### TASK LIST
1/ Answer each question from the maize text, using the same letters:
(a) Do maize populations from northern or from southern latitudes have fewer knobs?
(b) Of what is the C-band described as the mitotic equivalent?
(c) With which two traits did the study test whether cold tolerance in maize is associated?
2/ Can you reproduce everything in the maize text from "The objective of" down to "C-band (knob) heterochromatin.", word for word?

EXCERPTED TEXT Block Start

Maize chromosomes often contain heterochromatic knobs (McClintock 1929) that have been observed to be correlated with various environmental parameters. Maize populations from northern latitudes have fewer knobs than populations from southern latitudes (Longley 1938; Brown 1949; Rayburn et al. 1985). DNA content has been positively correlated with C-band (the mitotic equivalent of pachytene knobs) composition in maize (Rayburn et al. 1985). In some maize populations from the southwestern United States, however, variation in DNA content did not appear to be entirely accounted for by C-band positive DNA and supernumerary B-chromosomes (Rayburn and Auger 1990; Porter and Rayburn 1990).

The objective of the study presented here was to determine if cold tolerance in maize is associated with cell size and chloroplast number and whether the genome size variation of the cold-tolerant populations is a result of variation in amount of C-band (knob) heterochromatin.

EXCERPTED TEXT Block End
SUPPLIED INFORMATION Block Start

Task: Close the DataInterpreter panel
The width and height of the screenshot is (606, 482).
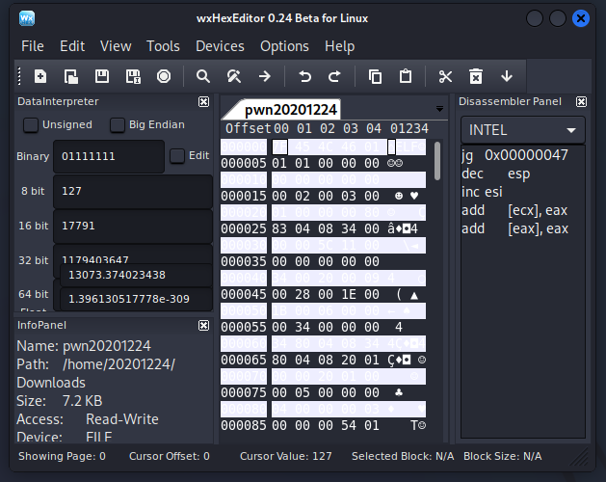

SUPPLIED INFORMATION Block End

### WRITTEN RESPONSES
1/
(a) Populations from northern latitudes.
(b) Pachytene knobs.
(c) Cell size and chloroplast number.

2/
The objective of the study presented here was to determine if cold tolerance in maize is associated with cell size and chloroplast number and whether the genome size variation of the cold-tolerant populations is a result of variation in amount of C-band (knob) heterochromatin.